Have you checked to see if the muffler/exhoust ports is cloged??


----------



## nightriderrv (May 30, 2006)

I had the mufffer off but never checked the inside for it being stopped up the ports on both sites of the head are clear also I noticed when I hold my finger over the intake hole instead of drawing in it seens to want to blow out that would explain no gas to the top of pistion. let me know what you think Thanks


----------



## nightriderrv (May 30, 2006)

Just want to thank you for your reply I got to thinking about the muffler and it was the only thing I did not check and after all that would add up to the blowing back out of the intake I guess I answered my own question just forgot the simple rule. Check the simple things first. Thanks again Mark It's running ok now just fine tune the carb and sent it back to the customer.......


----------



## repair_guy (May 9, 2004)

Glad that I was able to help.In all my years of small engine repair,I guess that Homelite is the worst for the muffler getting stoped up.

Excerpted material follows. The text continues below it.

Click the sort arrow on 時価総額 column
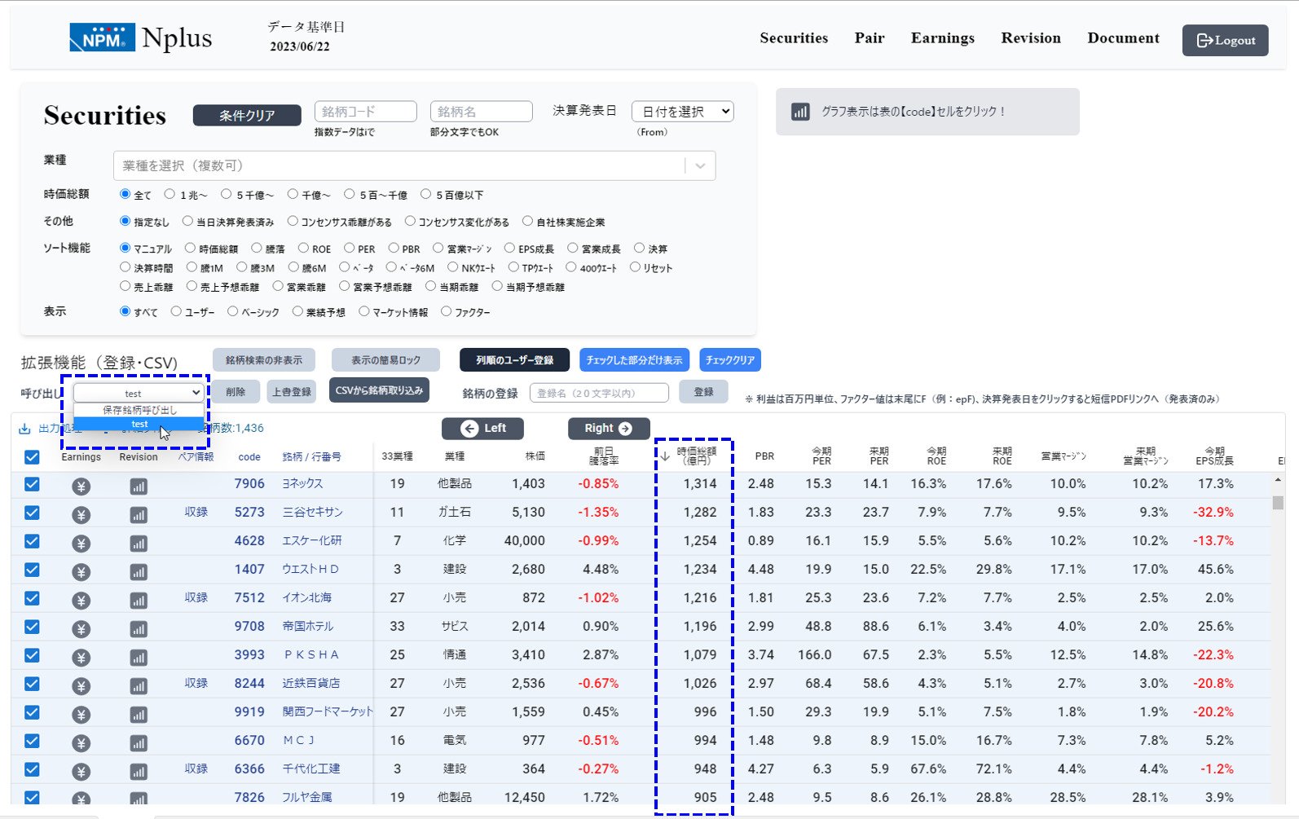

Found this site about 5 yr. ago.decided to puy my 2 cents in from time to time.Sure wish I'd found it a little earlyer.Had this one push mower that give me headachs for three days.Come to find out that one blade of grass was grounding the whole ignition system.I felt so........................


----------



## nightriderrv (May 30, 2006)

I know what you feel like Thanks again


----------



## karday (Jun 4, 2006)

I have a gas trimmer that is a Homelite that accommodates various accessories. Issue I have is I cleaned all the lines etc and replaced the plug. The unit starts fine and runs fine for about half my trimming then it just stops. I let it sit overnight and the next day it fires right up and runs for awhile and then stops. I had a motorcycle that did this and I changed to a colder spark plug to fix the problem. Do these string trimmers have different temp plugs or is this something else?


----------



## hankster (Jan 1, 1998)

Could be running lean, have a faulty ign. module or an air leak (for starters). Make sure the cylinder bolts and the carb adaptor bolts are tight and the next time it happens look to see if it has spark. When you pull the plug what color is the end?


----------